Jako mieszkaniec YouTube’a, wykazuję słabość do przedrostka „pato”. Idąc do teatru na Ciemności kryją ziemię na bazie Andrzejewskiego, liczyłem na patostreama z historii Kościoła – nic poniżej Klątwy. Chciałem potwierdzenia niekontrowersyjnej tezy, że Kościół powszechny to jest zło wcielone. Miałem nadzieję zobaczyć, jak mnisi robią pod siebie. Ucieszył mnie zatem napis na otwarcie: „Tu będą się działy straszne rzeczy”.

Taki fajny trailer, a potem tylko gadają. Motto to cytat z powieści. Andrzejewski trochę lubił świat, który opisał; cenił go zwłaszcza przed wojną, por. Ład serca. Jego tekst o inkwizycji nie jest, o dziwo, atakiem na Kościół, ma bowiem innego wroga do zjedzenia na surowo. Ciemności kryją ziemię nie są antyklerykalne, tylko antyfiftisowe.

GREG dla tych, co nie czytali: młody zakonnik uważa, że stary źle czyni, potem stary też tak myśli, dochodząc do wniosku, że „byliśmy głupi”, lecz tymczasem młody sam staje się stary. Czyli jak to w życiu: zachodzi 69.

Miast walić jak w bęben, twórcy przedstawienia podążają za pisarzem: komplikują sprawę. Tworzą dzieło à la Bergman lub à la Bernanos, czyli rzecz o wątpliwościach, dramacie sumienia i innych podobnie niemęskich rozterkach. Ich poprzedni spektakl – Goście wieczerzy Pańskiej w Nowym Teatrze w Warszawie – opowiadał o tym samym i także był z nurtu sakro.

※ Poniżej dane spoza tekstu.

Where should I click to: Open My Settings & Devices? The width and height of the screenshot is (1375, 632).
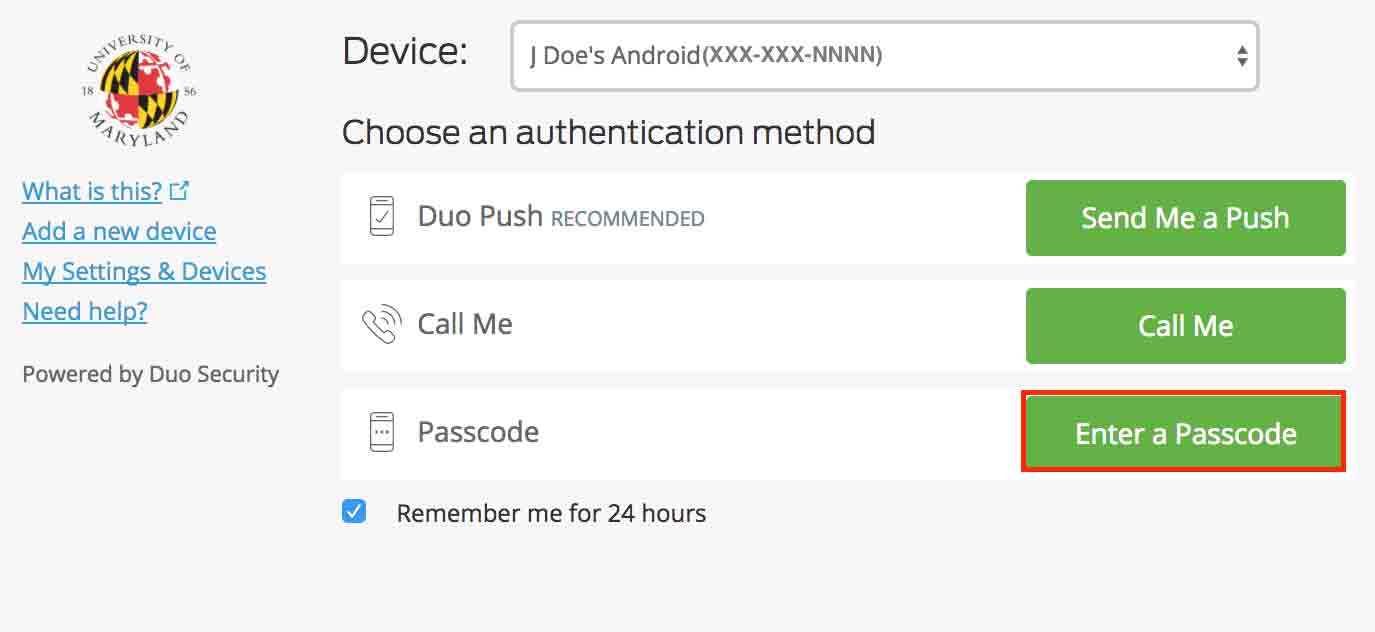coord(143,270)
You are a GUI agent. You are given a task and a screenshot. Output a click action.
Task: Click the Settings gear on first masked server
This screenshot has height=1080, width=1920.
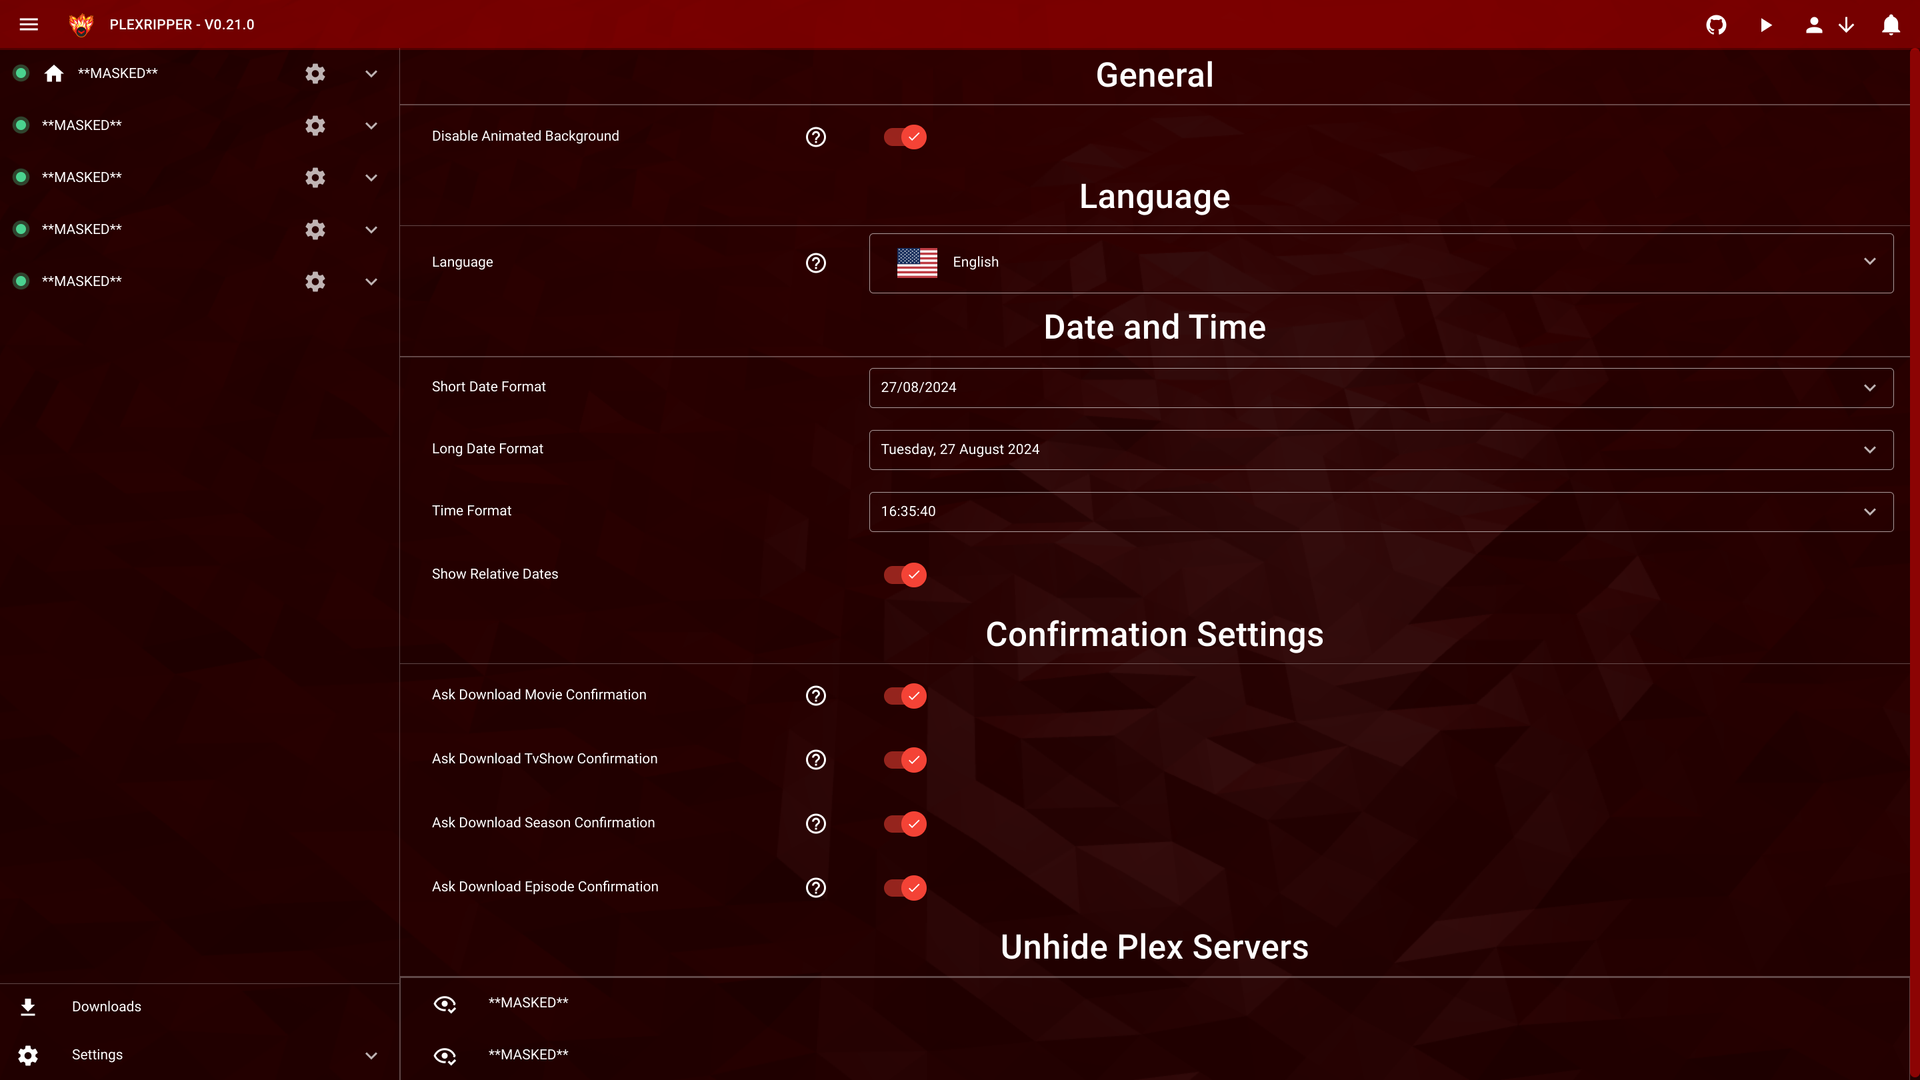(x=314, y=73)
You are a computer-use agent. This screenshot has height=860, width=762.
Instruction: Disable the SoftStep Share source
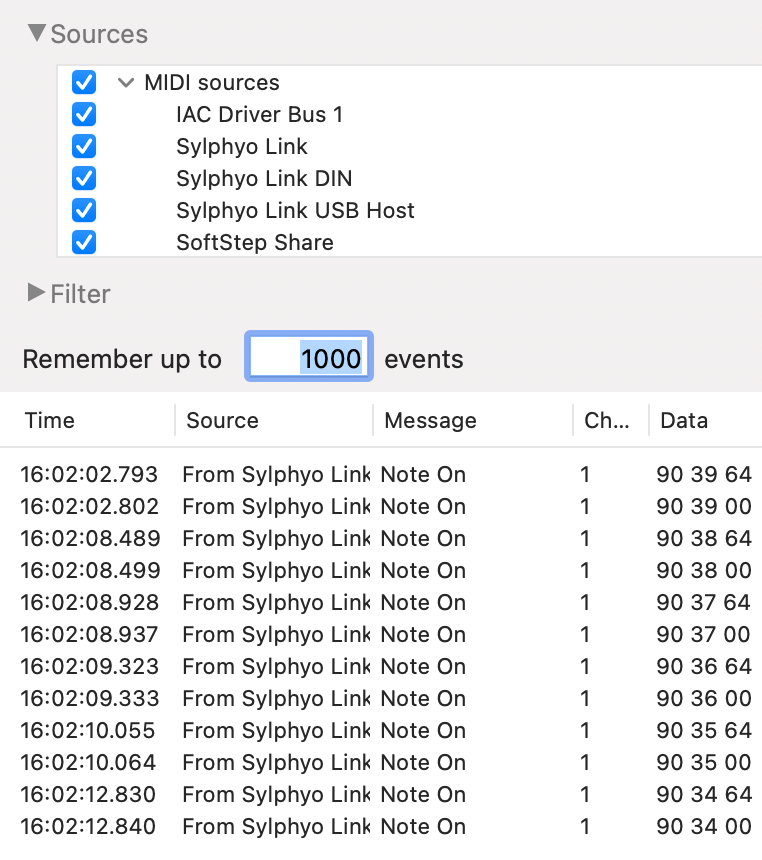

Dominantą przedstawienia jest kolor czarny matowy, o ile czarny to kolor, a nie brak koloru. Ciemności kryją scenę. Scenografia typu wielopoziomowy loch niczym w grach strzelankach, w tle czarny kwadrat na czarnej ścianie przypominający ekran, ale bez projekcji. Czerń i święta Inkwizycja mają wiele punktów stycznych: chociażby czarną legendę, czarne peleryny braci kaznodziejów (zwanych też Black Friars), kolor spalenizny. Czerń chyba faktycznie jest jedną wielką niebarwą: pojawia się wtedy, kiedy nie ma już niczego.

O tym przedstawieniu świadczy również to, czego w nim nie uświadczymy: nie ma chorełki, wideła, ironiozy, bieżączki, grańska, „darcia ryjca i tarzania się po ziemi”. Brak zatem esencji polskiego teatru wysokoartystycznego. Twórcy próbują rozwiązań bezglutenowo-bezlaktozowych.

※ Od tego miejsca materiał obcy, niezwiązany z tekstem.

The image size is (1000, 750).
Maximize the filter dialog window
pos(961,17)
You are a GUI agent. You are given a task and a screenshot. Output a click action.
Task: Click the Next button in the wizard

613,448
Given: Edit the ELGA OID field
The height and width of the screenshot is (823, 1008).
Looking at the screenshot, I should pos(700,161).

Zwykle przedstawienia stosują jeden z dwóch klasycznych sposobików (albo oba naraz): śmiech/łzy. Cisną na rozrywkę albo na wzruszenie. Słodzą albo solą. I oto clue sprawy: Ciemności kryją ziemię w reżyserii Fryzła nie są ani śmieszne, ani wzruszające – ani słone, ani słodkie. Czy to znaczy, że są żadne? Być może dla kogoś, kto nie zna smaku umami. 

Nie pierwszy to spektakl tego reżysera, który zaliczyłem, i dostrzegam pewną ciągłość. Jego przedstawienia, zamiast pokazywać, sugerują. Ty, szanowny widzu, masz zadziałać wyobraźnią. Kwestie dialogowe, napisy na ścianie i muzyka w tełku przynoszą dane wyjściowe i jest jak na relaksacji: zamykasz oczy, widzisz las i skręcasz w lewo.

Spektakl z Teatru Wyżebrze jest teatrem słowa, bardzo literackim. Postaci „mówią myślami”. Chciałoby się jednak, by w tym słuchowisku choć na chwilę się zamknęli, to znaczy zrobili pauzę. Można się zainspirować Terrence’em Malickiem: problemy duchowe, dużo gadania zza kadru, ale równie dużo ciszy.